Trois blessés ont été dénombrés dans la région de Moscou au terme d’une nuit marquée par l’arrivée simultanée de 600 drones ukrainiens, un chiffre jamais atteint jusqu’ici contre la capitale russe. Le maire Sergueï Sobianine a indiqué que moins de la moitié de ces appareils avaient pu être neutralisés avant d’atteindre leur zone cible.
Pourquoi la capitale échappait jusqu’ici aux frappes
Contrairement aux territoires russes situés près de la frontière ukrainienne, régulièrement exposés depuis 2022, Moscou bénéficiait d’une relative tranquillité du fait de son éloignement du front.
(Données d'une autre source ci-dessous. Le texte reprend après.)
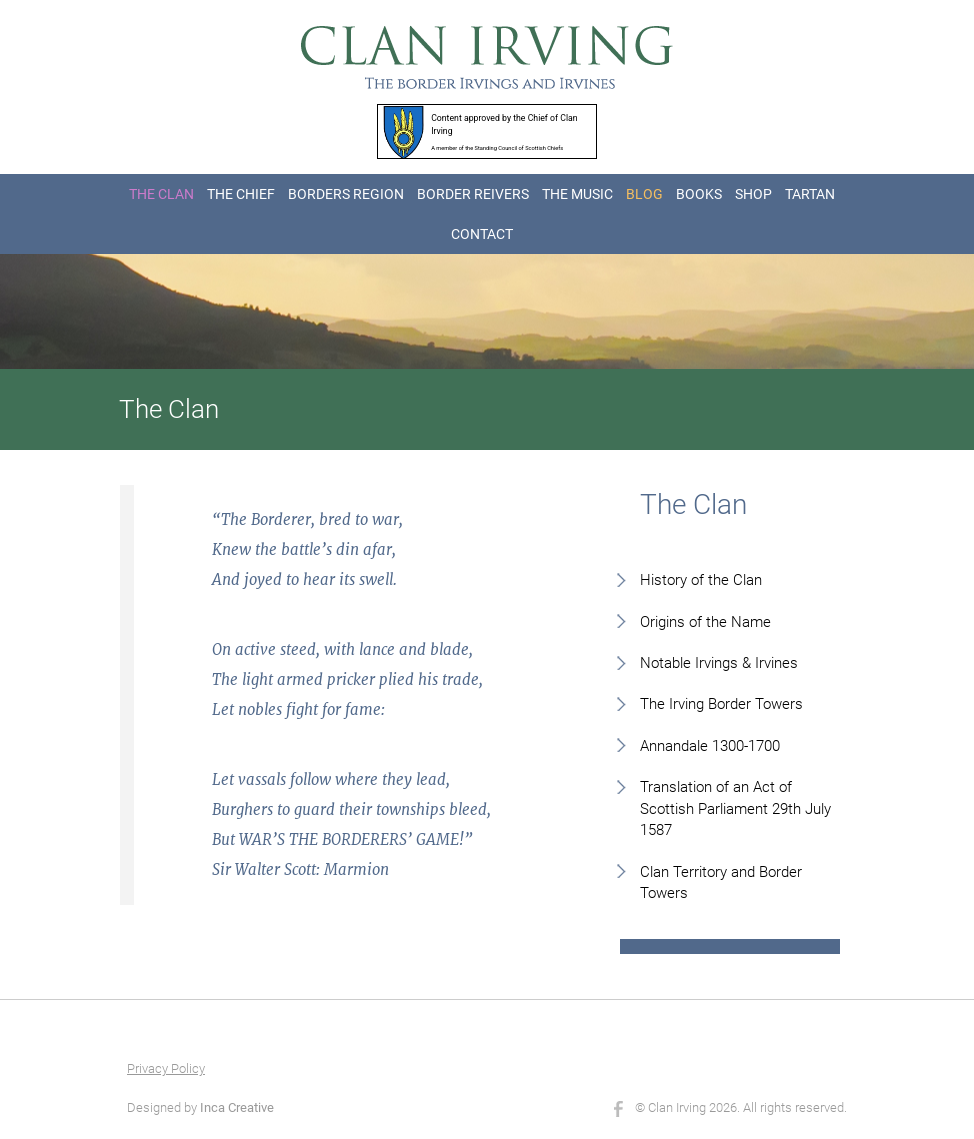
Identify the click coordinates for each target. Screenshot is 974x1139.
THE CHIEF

Ce répit s’amenuise depuis le début de l’année : l’armée ukrainienne dispose désormais d’engins capables de parcourir de plus grandes distances, ouvrant l’accès à des cibles jugées prioritaires par Kiev — sites énergétiques et plateformes de vente en ligne russes figureraient parmi les objectifs recherchés.
Le week-end a également été marqué par une réplique du côté ukrainien. Des tirs de missiles balistiques ont visé Kiev durant la même nuit, déclenchant une alerte que les habitants ont entendue quelques minutes avant les premières déflagrations. Un incendie s’est déclaré dans un marché de la capitale, où trois personnes blessées ont été prises en charge, d’après le maire Vitali Klitschko.
Des victimes recensées loin des deux capitales
L’essentiel des morts de cette nuit n’a pas été enregistré à Moscou ni à Kiev, mais dans des territoires plus périphériques. La région russe de Rostov déplore trois décès. Côté ukrainien, Zaporijjia en compte deux et la ville de Kryvyï Rig un. Ce sont ainsi six vies qui ont été perdues en quelques heures, sur les deux fronts confondus.
Un mois plus tôt, un état des lieux dressé par l’ONU avait déjà alerté sur la dégradation de la situation des civils : selon la mission onusienne de surveillance des droits humains (HRMMU), juillet a représenté la période la plus meurtrière depuis mai 2022 avec 437 morts et 2 610 blessés à travers le pays, Kiev concentrant à elle seule 54 décès et 202 blessés.
Un conflit qui approche sa cinquième année
L’invasion lancée par la Russie en février 2022 a désormais dépassé le cap des quatre années et demie, devenant le conflit le plus coûteux en vies humaines qu’ait connu l’Europe depuis 1945. Malgré plusieurs cycles de discussions engagés cette année entre les deux camps, aucun accord de cessez-le-feu n’a été trouvé à ce jour.